无锡医保2024年的就医报销比例如下:
- 普通门诊 :
-
在社区卫生服务中心就医的,医保基金支付50%。
-
在市内、外医院就医,办理转诊手续的,医保基金支付40%;未办理转诊手续的,医保基金支付20%。
-
超过1000元部分,居民医保基金不再支付。
- 门诊两病(高血压、糖尿病) :
-
在普通门诊待遇用完后,对“两病”患者发生的合规药品费用,不设起付线。
-
在约定的社区卫生服务中心就医的,基金支付比例为60%;经约定的社区卫生服务中心转诊至其他医院的,基金支付比例为50%。
-
年度内居民医保基金最高支付限额为800元(含居民医保普通门诊基金支付部分),同时患有“两病”的参保人员,年度内居民医保基金最高支付限额为1000元(含居民医保普通门诊基金支付部分)。
- 门诊特殊病 :
-
对纳入门特保障范围的医疗费用,不设起付标准,合规医疗费用的医保基金支付比例为按社区医疗机构住院基金支付比例为90%(个人10%)。
-
未经首诊定点机构转诊,自行在其他医疗机构就医发生的门特保障范围内医疗费用,由个人先行自付20%后再按规定的比例报销。
- 住院待遇 :
-
住院起付标准根据是否办理转诊手续以及参保人身份而有所不同。

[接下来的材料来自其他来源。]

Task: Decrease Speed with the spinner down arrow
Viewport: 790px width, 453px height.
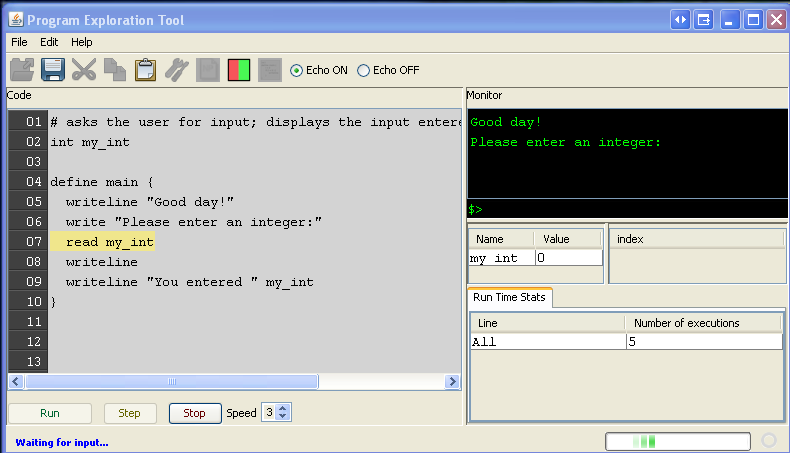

社区卫生服务中心起付标准为200元/次,在市内、外医院住院,办理转诊手续的学生少儿统一为300元/次、其他居民统一为600元/次;未办理转诊手续的,按上述标准的2倍执行。
-
居民医疗保险规定的年累计医疗费用最高限额为20万元,超出部分由个人承担;参保居民连续缴费满5年及以上的,年累计医疗费用最高限额在此基础上增加5万元。
-
住院费用报销比例:
-
三级医院:在职职工在三级医疗机构出院结算,医疗费用在住院起始费以上1万元(含1万元)以下,统筹基金支付84%,个人自付比例为16%;医疗费用在1万元至4万元(含4万元),统筹基金支付88%,个人自付比例为12%(退休人员个人自付比例为上述标准的50%);医疗费用在4万元以上,统筹基金支付和个人自付比例统一为92%和8%。
-
二级以下医院:医疗费用在住院起始费以上1万元(含1万元)以下,统筹基金支付88%,个人自付比例为12%;医疗费用在1万元至4万元(含4万元),统筹基金支付90%,个人自付比例为10%(退休自付减半)。
-
社区医院:在社区卫生服务中心出院结算,医疗费用在住院起始费以上4万元(含4万元)以下,统筹基金支付92%,个人自付比例为8%(退休自付减半)。
这些报销比例和限额适用于参加无锡市基本医疗保险的参保人员,具体待遇标准可能会根据最新的政策进行调整。建议参保人员及时关注无锡市医疗保障局发布的最新通知,以获取最准确的信息。